You’ve been at Le Café Plum for over a year now. What have you done in terms of the menu and the day-to-day?
I’ve streamlined a lot of things here. When I came in, Plum was only a bar but I also had this plan of opening up as a café, which has been great. We did a huge cocktail launch with our new menu, When Smell Becomes Flavour.
I loved the launch and I’d never seen a menu of perfume-inspired cocktails that are actually served with smelling cards of that fragrance before! How did you come up with the idea?
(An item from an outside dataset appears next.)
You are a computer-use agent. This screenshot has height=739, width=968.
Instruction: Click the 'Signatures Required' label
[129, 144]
With Plum being French-inspired, I wanted to grab something that resonated with me that I think France does really well. Perfumes being beautiful, high fashion… boom, idea! Perfumes! I did a cheeky Google and found some of the most well-known perfumes. From there I found the ones I thought I could emulate best in a drink, into a liquid. I looked at their top notes, middle notes, and base notes, and thought, cool, let’s make some cocktails.
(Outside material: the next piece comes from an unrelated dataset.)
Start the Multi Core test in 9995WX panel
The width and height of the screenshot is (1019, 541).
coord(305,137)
But I didn’t want to just make a drink in a glass, I wanted some theatrics to go with it. One of the most famous perfumes we’ve got on there is Yves Saint Laurent. We’ve served the cocktail in a black box with black coffee beans (coffee beans being one of the bigger notes in Black Opium), in a black mini wine glass (to represent a poppy plant), with a side of dry ice and a little bit of orange bitters and bergamot in the water, so when you smell the dry ice mist you get those flavours coming through. For the cocktail itself, I created a cold brew matched with a pear-infused vodka and made a pear liqueur, then added a coffee liqueur we make in-house, vodka, and that’s shaken with just a touch of citrus. That’s my take on an espresso martini – the adult vodka Red Bull! Just to finish it off I spray it with a jasmine incense tincture.
Wow. Mixology can be quite technical and scientific at times, right?
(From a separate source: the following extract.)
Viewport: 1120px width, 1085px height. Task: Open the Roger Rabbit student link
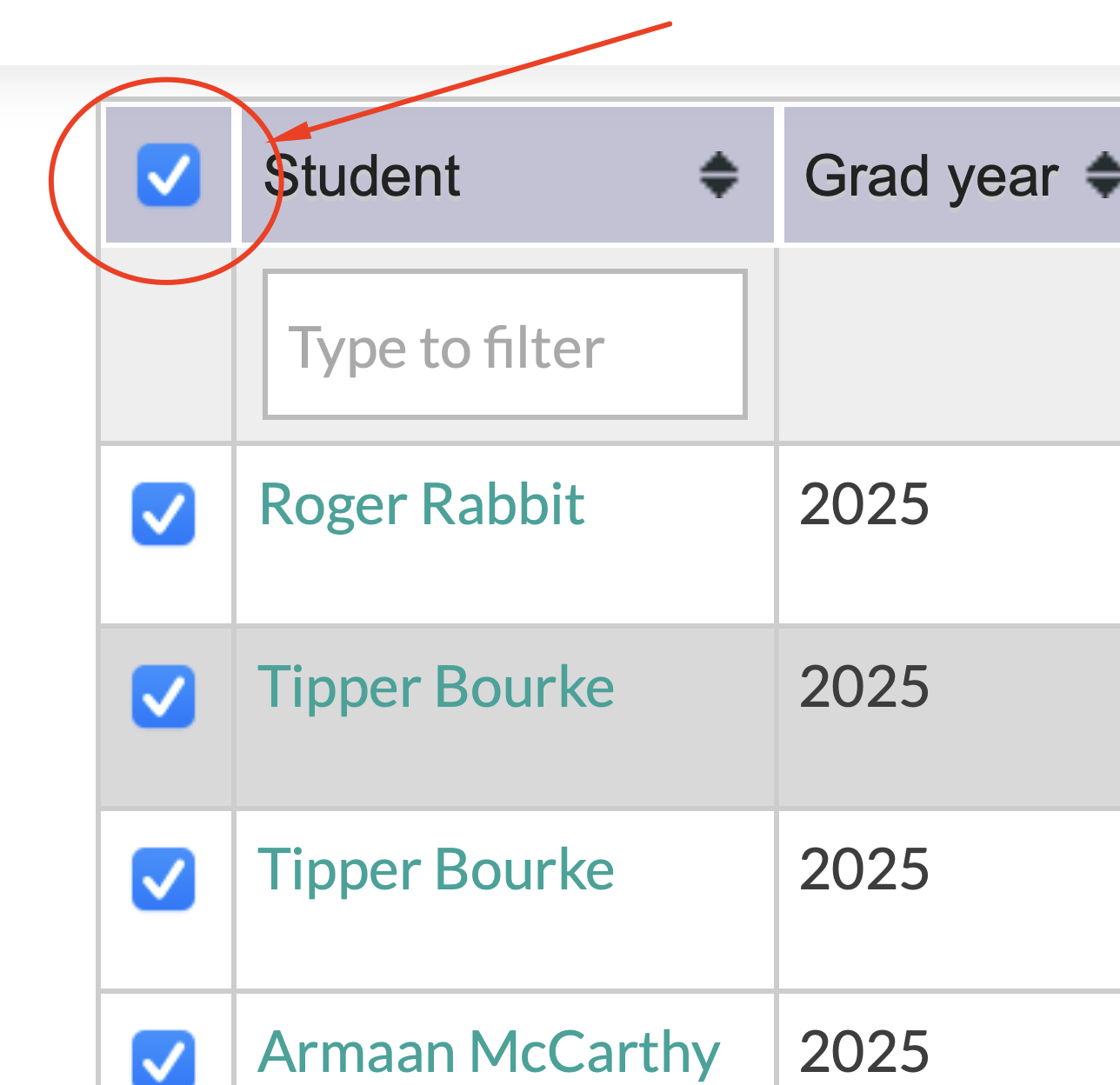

There’s a drink on my menu that has a huge amount of scientific things called The Shalimar [inspired by the perfume Shalimar by Guerlain]. It is a clarified milk punch – clarified being clear. I heat milk to the point it nearly boils, then I add citrus, a [house-made] chai syrup, and I do my own blended rum. I pour all that at once into the pot of bubbling milk, and then turn off the heat. Once it’s all added it kind of curdles, and from there what the citrus has done with the milk is stripped all the fats off it, like cheese. Then you put it in the fridge for 24 hours, pull it out, and strain it through a cheese cloth. Your first load of it is slightly murky, and then you put it through a coffee filter and it becomes clean and clear. It has the velvety texture of milk, but none of the fattiness, and won’t curdle when it hits other things.
What’s your go-to cocktail to drink?
I’ll be honest with you, it changes all the time, but my go-to would be a daiquiri. Just a cheeky rum, lime, and sugar, can’t go wrong. If I want a quiet one with dinner, I go really classic – a negroni is a big one for me.
What are some of the challenges of working in the hospitality industry, and what would be your advice to anyone facing those challenges?
Mental health is huge in hospitality. Alcohol abuse, drug abuse – those things are challenging for a lot of people. My advice is that there’s always someone out there who you can talk to about that stuff. We have great things now like Healthy Hospo [a non-profit organisation dedicated to fostering a healthier, happier hospitality industry]. It’s good to see the community itself changing, acknowledging mental health, trying to push into the right area of ‘We need to change this’. We used to have that typical Kiwi attitude of ‘She’ll be right’. She ain’t right!
[Another challenge is] losing your passion. What helped me was sitting down, reflecting on what I’ve achieved, and reading a few articles that made me feel better – even just a family doing really well, or articles on drinks, trends, seeing how people make drinks. That re-sparked the passion for me, rekindled the fire.
What do you love the most about what you do?
I really love the industry I’m in. I love it like crazy. But when I create something and give it to a customer, and I see them smile, their eyes light up, ‘This is exactly what I wanted, it’s frickin’ amazing’ – that’s why I do it. That’s why I love it. Because you just literally read someone’s mind.